YOUR OBJECTIVE:
Can you duplicate the items below line for line, starting at the line that contains "Viewport: 1013px width, 489px" and ending after the line that contains "Enter fullscreen for"?

Data extracted from a collection:
○ ○ ○ ○ ○ ○ ○

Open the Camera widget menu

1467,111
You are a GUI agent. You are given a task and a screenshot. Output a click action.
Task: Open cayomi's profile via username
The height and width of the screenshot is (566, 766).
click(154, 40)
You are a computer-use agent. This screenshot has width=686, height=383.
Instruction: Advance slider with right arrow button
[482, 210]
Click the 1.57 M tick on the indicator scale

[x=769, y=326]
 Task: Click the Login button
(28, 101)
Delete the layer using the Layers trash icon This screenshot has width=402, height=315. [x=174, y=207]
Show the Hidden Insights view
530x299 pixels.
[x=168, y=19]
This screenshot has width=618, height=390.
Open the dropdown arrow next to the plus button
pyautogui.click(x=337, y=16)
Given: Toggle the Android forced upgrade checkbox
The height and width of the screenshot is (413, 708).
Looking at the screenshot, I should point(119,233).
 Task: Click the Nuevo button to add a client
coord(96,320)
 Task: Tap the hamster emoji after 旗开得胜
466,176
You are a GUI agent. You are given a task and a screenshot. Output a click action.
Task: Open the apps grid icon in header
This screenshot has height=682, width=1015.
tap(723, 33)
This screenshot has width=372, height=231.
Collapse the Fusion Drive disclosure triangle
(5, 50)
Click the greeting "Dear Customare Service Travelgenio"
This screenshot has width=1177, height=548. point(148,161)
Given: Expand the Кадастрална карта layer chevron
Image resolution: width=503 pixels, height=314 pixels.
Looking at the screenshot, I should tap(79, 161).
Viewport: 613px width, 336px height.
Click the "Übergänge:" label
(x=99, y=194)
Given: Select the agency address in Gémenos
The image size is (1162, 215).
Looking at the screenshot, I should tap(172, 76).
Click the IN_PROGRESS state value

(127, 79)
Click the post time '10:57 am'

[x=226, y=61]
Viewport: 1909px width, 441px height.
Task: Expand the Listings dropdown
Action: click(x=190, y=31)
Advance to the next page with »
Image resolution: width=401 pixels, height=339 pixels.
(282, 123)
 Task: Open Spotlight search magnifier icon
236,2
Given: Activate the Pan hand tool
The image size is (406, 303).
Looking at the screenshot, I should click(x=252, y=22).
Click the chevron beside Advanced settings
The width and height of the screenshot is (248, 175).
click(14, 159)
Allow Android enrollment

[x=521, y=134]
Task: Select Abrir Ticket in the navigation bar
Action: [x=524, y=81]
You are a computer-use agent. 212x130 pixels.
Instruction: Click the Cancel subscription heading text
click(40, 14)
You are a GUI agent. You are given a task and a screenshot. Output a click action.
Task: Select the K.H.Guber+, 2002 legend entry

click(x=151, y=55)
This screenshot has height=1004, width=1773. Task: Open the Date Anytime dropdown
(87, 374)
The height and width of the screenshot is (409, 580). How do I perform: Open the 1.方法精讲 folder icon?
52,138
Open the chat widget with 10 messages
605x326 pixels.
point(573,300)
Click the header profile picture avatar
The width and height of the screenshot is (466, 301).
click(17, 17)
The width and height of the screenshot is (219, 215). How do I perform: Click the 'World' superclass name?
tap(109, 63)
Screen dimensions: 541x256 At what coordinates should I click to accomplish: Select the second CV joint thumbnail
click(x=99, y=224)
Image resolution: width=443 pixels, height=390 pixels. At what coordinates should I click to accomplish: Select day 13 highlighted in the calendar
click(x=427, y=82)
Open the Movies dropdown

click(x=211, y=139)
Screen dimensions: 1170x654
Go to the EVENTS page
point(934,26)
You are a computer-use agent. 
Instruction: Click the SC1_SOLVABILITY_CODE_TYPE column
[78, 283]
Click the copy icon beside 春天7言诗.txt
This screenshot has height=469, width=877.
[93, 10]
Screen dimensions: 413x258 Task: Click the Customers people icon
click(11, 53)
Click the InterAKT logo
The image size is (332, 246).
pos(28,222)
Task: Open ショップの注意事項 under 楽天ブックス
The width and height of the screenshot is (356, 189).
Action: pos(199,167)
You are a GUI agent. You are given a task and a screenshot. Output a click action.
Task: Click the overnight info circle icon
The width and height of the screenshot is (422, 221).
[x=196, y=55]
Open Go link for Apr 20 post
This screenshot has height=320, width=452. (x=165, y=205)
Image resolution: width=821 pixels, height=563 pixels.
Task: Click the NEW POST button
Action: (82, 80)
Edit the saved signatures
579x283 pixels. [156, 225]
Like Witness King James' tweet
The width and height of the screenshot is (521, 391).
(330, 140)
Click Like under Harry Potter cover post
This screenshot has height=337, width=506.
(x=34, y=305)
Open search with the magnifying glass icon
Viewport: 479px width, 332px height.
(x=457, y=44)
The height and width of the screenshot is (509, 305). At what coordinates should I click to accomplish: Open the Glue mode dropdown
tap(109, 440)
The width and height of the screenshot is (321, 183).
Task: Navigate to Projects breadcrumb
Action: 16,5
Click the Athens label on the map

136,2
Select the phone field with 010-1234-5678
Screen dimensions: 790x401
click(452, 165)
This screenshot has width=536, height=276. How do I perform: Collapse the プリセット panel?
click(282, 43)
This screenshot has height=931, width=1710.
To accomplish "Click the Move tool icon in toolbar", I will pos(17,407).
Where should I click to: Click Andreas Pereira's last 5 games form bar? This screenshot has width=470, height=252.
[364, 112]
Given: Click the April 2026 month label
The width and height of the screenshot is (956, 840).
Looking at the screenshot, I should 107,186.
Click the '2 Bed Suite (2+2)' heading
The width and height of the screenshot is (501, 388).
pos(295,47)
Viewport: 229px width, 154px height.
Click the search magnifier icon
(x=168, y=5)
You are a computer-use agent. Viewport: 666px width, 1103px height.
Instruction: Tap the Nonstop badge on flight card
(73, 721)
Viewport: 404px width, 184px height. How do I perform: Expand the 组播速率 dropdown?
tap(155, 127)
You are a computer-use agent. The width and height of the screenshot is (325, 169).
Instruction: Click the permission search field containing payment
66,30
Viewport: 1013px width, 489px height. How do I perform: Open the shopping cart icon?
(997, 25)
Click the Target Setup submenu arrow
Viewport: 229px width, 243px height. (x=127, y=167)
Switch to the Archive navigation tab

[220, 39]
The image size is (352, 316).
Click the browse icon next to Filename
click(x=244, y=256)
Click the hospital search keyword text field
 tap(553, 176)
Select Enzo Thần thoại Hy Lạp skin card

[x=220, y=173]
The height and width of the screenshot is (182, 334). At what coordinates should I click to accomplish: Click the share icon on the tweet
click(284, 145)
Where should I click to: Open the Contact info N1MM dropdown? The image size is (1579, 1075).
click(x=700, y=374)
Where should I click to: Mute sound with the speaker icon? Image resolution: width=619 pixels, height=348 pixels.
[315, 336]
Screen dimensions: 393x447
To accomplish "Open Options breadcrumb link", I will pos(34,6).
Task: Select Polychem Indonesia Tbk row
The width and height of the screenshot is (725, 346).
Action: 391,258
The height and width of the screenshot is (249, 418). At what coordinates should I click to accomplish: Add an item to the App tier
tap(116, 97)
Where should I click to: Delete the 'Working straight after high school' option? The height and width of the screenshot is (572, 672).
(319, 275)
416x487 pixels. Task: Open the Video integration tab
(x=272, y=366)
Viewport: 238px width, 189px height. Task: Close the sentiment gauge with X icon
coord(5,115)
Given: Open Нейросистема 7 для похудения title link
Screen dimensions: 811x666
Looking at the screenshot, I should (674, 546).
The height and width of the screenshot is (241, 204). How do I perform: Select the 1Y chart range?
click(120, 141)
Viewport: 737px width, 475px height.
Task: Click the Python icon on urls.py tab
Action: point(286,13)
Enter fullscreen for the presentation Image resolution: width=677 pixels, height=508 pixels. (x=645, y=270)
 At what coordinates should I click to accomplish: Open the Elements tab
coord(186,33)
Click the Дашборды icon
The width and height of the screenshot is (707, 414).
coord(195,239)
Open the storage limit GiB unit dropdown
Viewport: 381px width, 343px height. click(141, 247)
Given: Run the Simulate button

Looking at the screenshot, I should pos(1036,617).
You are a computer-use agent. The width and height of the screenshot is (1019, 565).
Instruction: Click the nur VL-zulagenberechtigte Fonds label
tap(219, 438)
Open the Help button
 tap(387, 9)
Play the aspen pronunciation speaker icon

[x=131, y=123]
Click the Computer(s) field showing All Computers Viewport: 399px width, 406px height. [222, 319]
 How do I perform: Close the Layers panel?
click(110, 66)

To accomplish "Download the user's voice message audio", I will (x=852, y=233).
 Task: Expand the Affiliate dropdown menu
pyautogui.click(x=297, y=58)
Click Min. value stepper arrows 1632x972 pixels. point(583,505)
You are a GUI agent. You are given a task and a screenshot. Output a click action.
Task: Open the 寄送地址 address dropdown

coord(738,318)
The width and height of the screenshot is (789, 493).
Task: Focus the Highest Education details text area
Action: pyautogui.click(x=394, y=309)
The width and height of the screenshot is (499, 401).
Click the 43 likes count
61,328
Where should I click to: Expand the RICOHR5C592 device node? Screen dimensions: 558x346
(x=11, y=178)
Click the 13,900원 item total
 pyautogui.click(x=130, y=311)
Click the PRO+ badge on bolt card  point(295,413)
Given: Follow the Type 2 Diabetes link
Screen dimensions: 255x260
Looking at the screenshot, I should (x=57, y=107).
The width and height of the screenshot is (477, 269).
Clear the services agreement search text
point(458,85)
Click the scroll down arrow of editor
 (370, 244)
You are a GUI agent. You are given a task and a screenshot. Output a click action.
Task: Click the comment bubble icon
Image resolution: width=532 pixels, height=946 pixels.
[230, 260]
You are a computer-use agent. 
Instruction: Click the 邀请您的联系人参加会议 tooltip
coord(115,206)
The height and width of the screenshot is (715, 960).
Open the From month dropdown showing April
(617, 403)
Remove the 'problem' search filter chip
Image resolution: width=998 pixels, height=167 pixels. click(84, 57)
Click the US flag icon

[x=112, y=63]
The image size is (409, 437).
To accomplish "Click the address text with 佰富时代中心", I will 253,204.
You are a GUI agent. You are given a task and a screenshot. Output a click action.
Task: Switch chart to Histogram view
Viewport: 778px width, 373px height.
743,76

○ ○ ○ ○ ○ ○ ○

SOLUTION:
Viewport: 1013px width, 489px height. How do I perform: Open the shopping cart icon?
(997, 25)
Click the Target Setup submenu arrow
Viewport: 229px width, 243px height. (x=127, y=167)
Switch to the Archive navigation tab

[220, 39]
The image size is (352, 316).
Click the browse icon next to Filename
click(x=244, y=256)
Click the hospital search keyword text field
 tap(553, 176)
Select Enzo Thần thoại Hy Lạp skin card

[x=220, y=173]
The height and width of the screenshot is (182, 334). At what coordinates should I click to accomplish: Click the share icon on the tweet
click(284, 145)
Where should I click to: Open the Contact info N1MM dropdown? The image size is (1579, 1075).
click(x=700, y=374)
Where should I click to: Mute sound with the speaker icon? Image resolution: width=619 pixels, height=348 pixels.
[315, 336]
Screen dimensions: 393x447
To accomplish "Open Options breadcrumb link", I will pos(34,6).
Task: Select Polychem Indonesia Tbk row
The width and height of the screenshot is (725, 346).
Action: 391,258
The height and width of the screenshot is (249, 418). At what coordinates should I click to accomplish: Add an item to the App tier
tap(116, 97)
Where should I click to: Delete the 'Working straight after high school' option? The height and width of the screenshot is (572, 672).
(319, 275)
416x487 pixels. Task: Open the Video integration tab
(x=272, y=366)
Viewport: 238px width, 189px height. Task: Close the sentiment gauge with X icon
coord(5,115)
Given: Open Нейросистема 7 для похудения title link
Screen dimensions: 811x666
Looking at the screenshot, I should (674, 546).
The height and width of the screenshot is (241, 204). How do I perform: Select the 1Y chart range?
click(120, 141)
Viewport: 737px width, 475px height.
Task: Click the Python icon on urls.py tab
Action: point(286,13)
Enter fullscreen for the presentation Image resolution: width=677 pixels, height=508 pixels. (x=645, y=270)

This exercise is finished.